La présidente de la Commission ougandaise des droits de l’homme (UHRC), Mariam Wangadya, est convoquée devant le Comité des commissions, des autorités statutaires et des entreprises d’État (COSASE) du Parlement le 24 juillet, après avoir manqué une séance consacrée à l’examen du rapport de l’Auditeur général. Les parlementaires soupçonnent de graves dysfonctionnements dans la gouvernance de l’institution.
Lors d’une réunion tenue le 22 juillet sous la présidence du député Muwada Nkunyingi, des responsables de l’UHRC ont reconnu qu’aucune réunion formelle de la commission n’avait été organisée depuis mars 2026, alors que la loi impose des réunions régulières pour assurer la supervision des activités de l’institution.
Le secrétaire et comptable par intérim, Kamadi Byonabye, a indiqué avoir informé Mariam Wangadya de la convocation parlementaire. Selon lui, cette dernière a estimé que le rapport de l’Auditeur général portait uniquement sur des questions techniques.
Le président du COSASE a averti que si Mme Wangadya ne répondait pas à la convocation, le Parlement pourrait recourir à une citation à comparaître, voire à un mandat, afin de l’y contraindre.
« Nous lui donnons, ainsi qu’à la commission, une seconde chance ; les questions à traiter sont extrêmement préoccupantes », a déclaré M. Nkunyingi.

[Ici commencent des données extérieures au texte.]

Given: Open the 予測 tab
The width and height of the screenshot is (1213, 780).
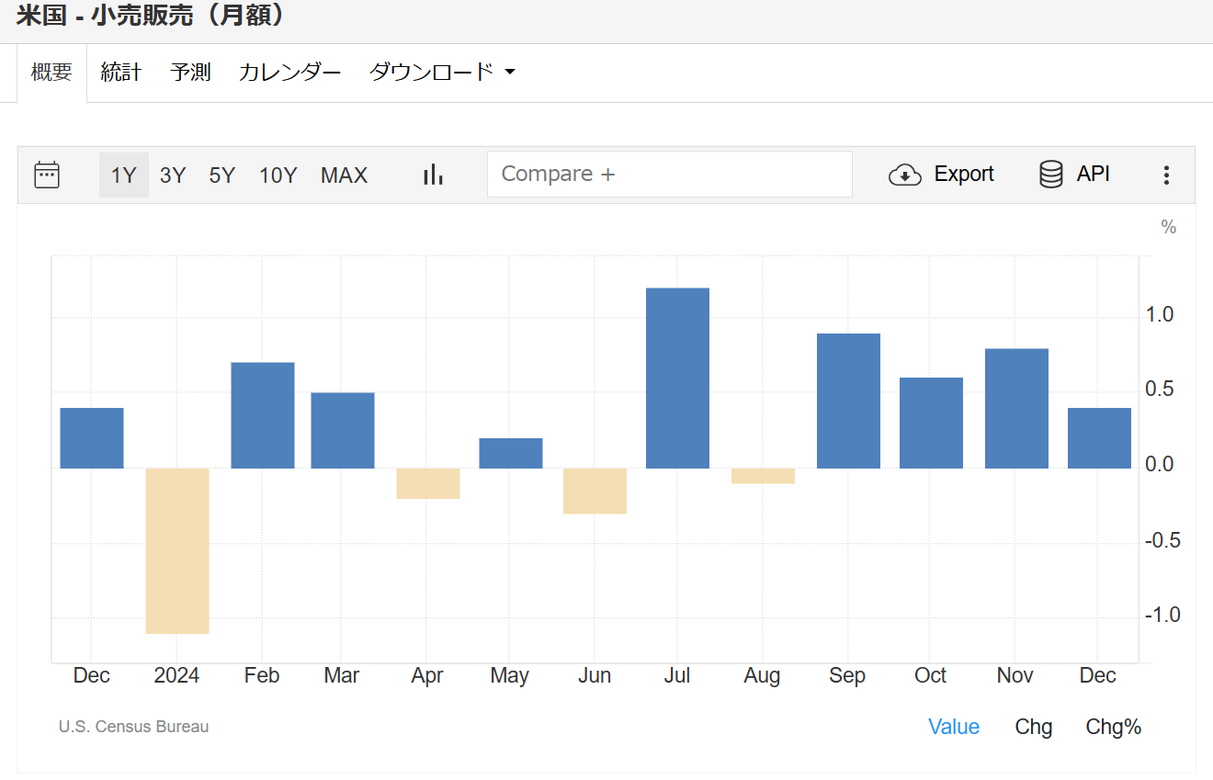Looking at the screenshot, I should (x=190, y=72).
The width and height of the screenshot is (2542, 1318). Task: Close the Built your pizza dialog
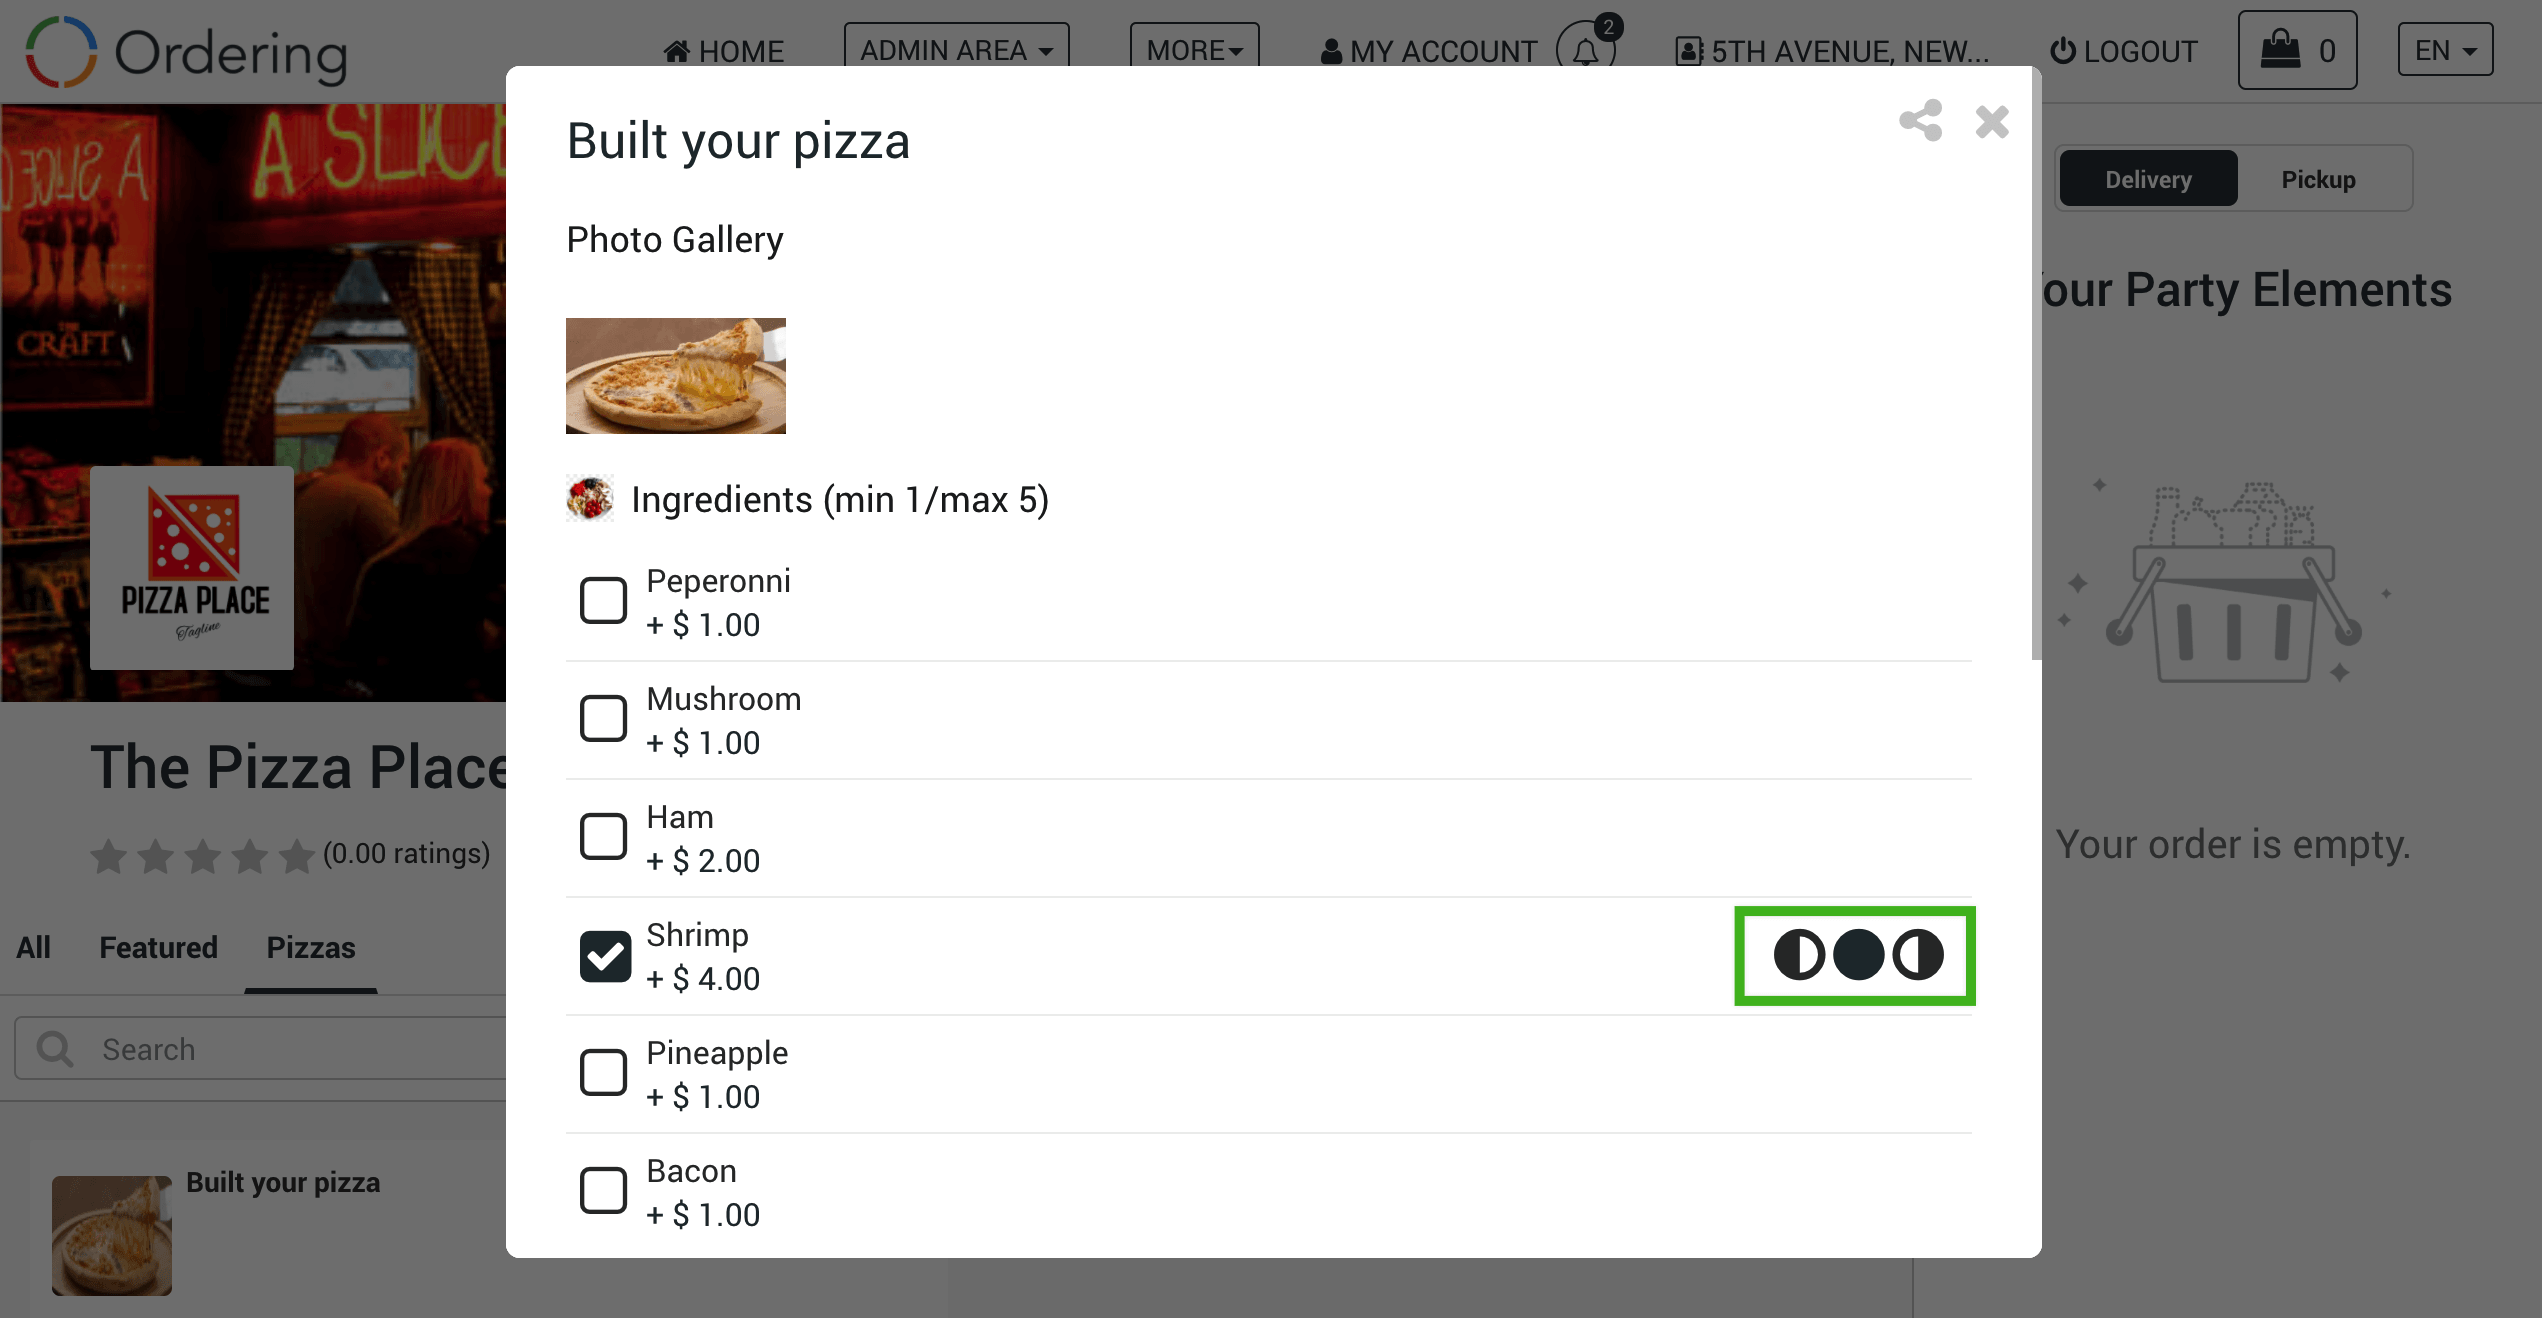pyautogui.click(x=1992, y=122)
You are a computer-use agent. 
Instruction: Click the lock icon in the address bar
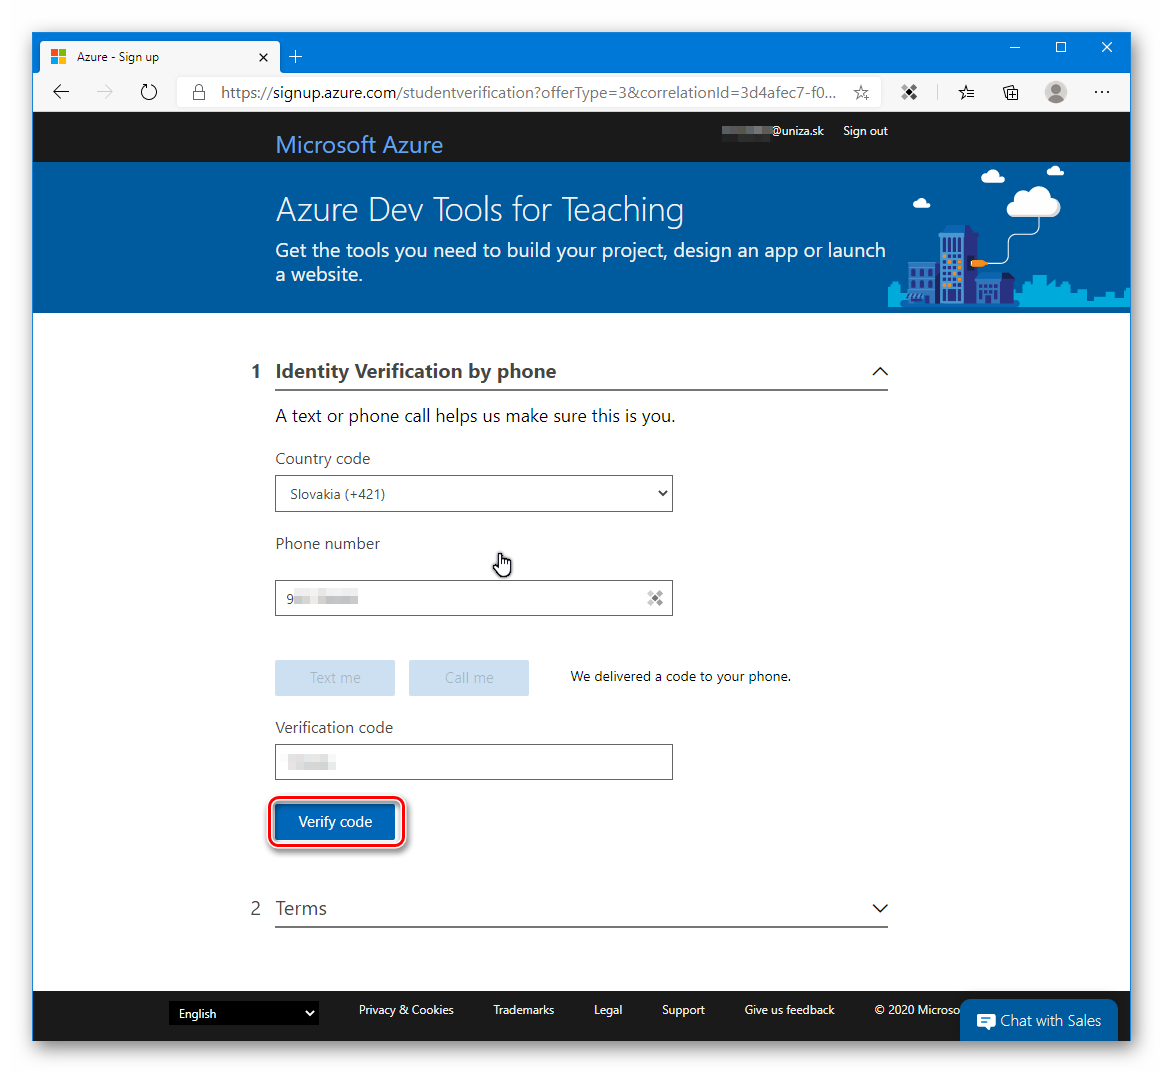198,91

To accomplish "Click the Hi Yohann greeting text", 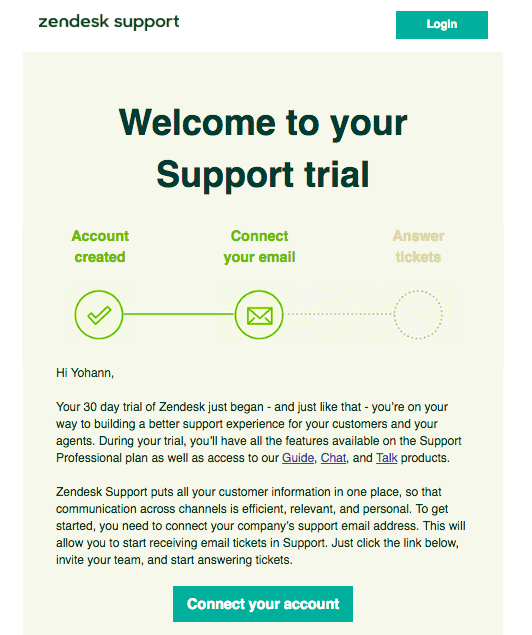I will [x=85, y=373].

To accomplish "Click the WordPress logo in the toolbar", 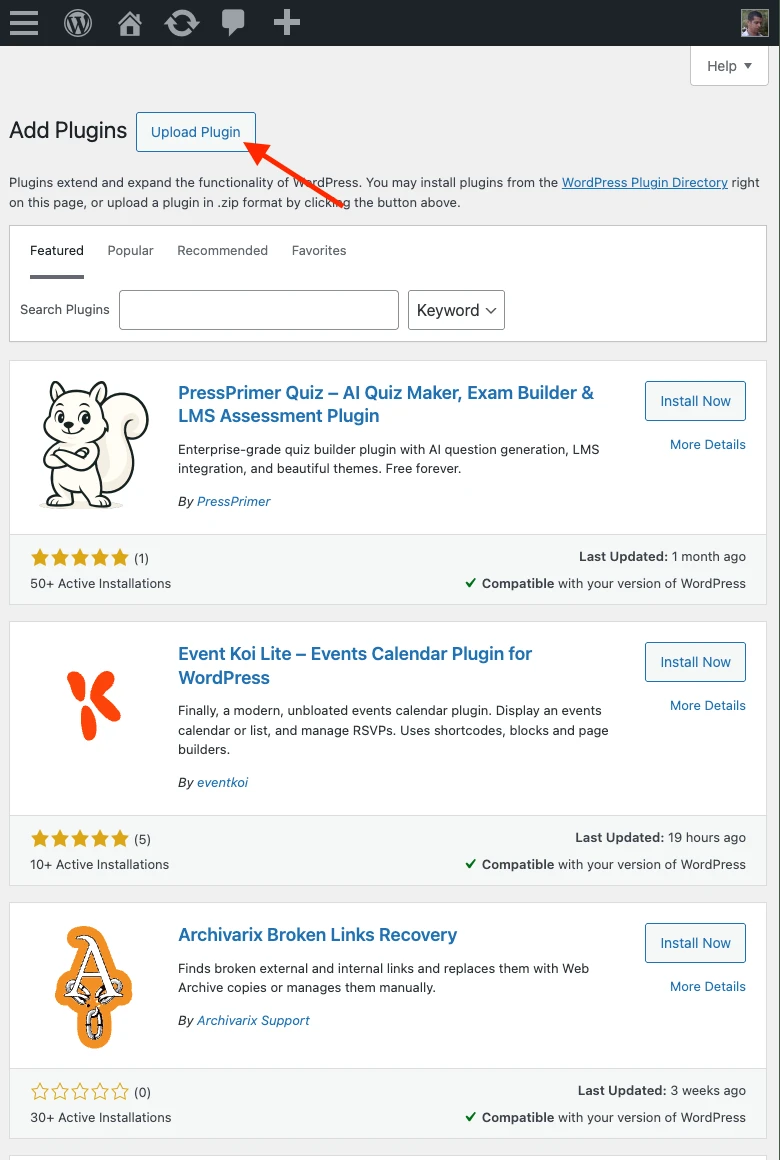I will tap(77, 22).
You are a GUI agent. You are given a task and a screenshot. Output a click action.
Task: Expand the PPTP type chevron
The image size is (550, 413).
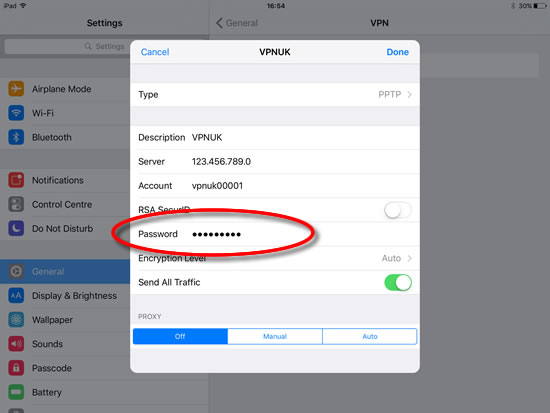pyautogui.click(x=409, y=94)
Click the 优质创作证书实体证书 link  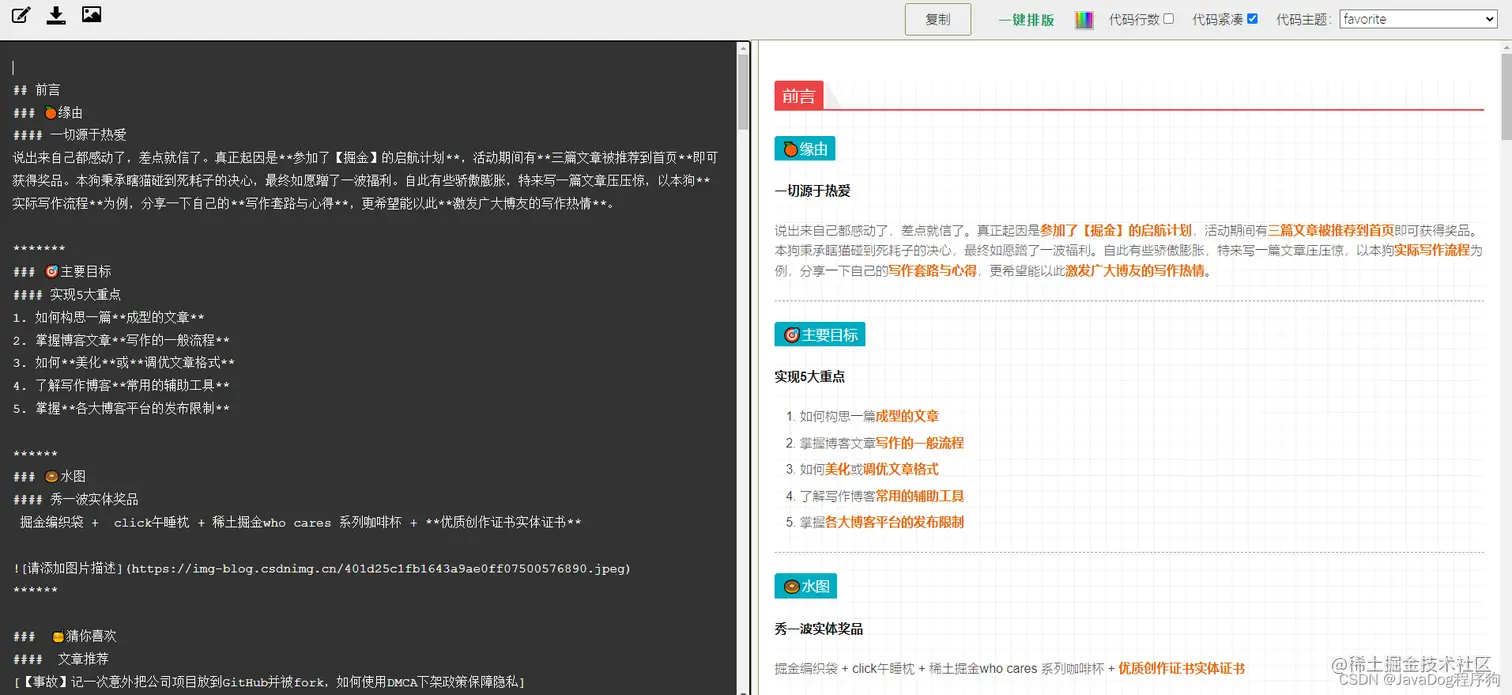tap(1181, 668)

Le commissaire Simeo Nsubuga a confirmé que la dernière réunion des commissaires remontait à mars 2026, reconnaissant qu’aucune nouvelle session n’avait été convoquée depuis, malgré l’obligation d’organiser une réunion mensuelle.
Ces révélations ont suscité de vives inquiétudes parmi les députés. Martin Muzaale s’est interrogé sur la capacité de l’UHRC à remplir son mandat constitutionnel sans que son organe de gouvernance ne se réunisse. Pour le député Gerald Nangoli, plusieurs mois sans réunions témoignent d’une institution devenue dysfonctionnelle.
Les auditions ont également mis en lumière la paralysie du tribunal de la Commission des droits de l’homme. La commissaire Shifrah Lukwago a expliqué que les audiences ne peuvent être présidées que par la présidente de l’institution, ce qui bloque le traitement des dossiers en son absence.
La directrice des plaintes, des enquêtes et des services juridiques, Pauline Nansamba, a par ailleurs révélé que le tribunal de l’UHRC n’avait plus siégé depuis décembre 2025, faute de ressources budgétaires suffisantes pour organiser les audiences.
Cette crise intervient alors que Mariam Wangadya a présenté sa démission au président Yoweri Museveni le 6 juillet 2026. Toutefois, selon le procureur général, cette démission ne produira ses effets qu’après son acceptation officielle par l’autorité de nomination. Jusqu’à cette décision, elle demeure légalement présidente de la Commission ougandaise des droits de l’homme.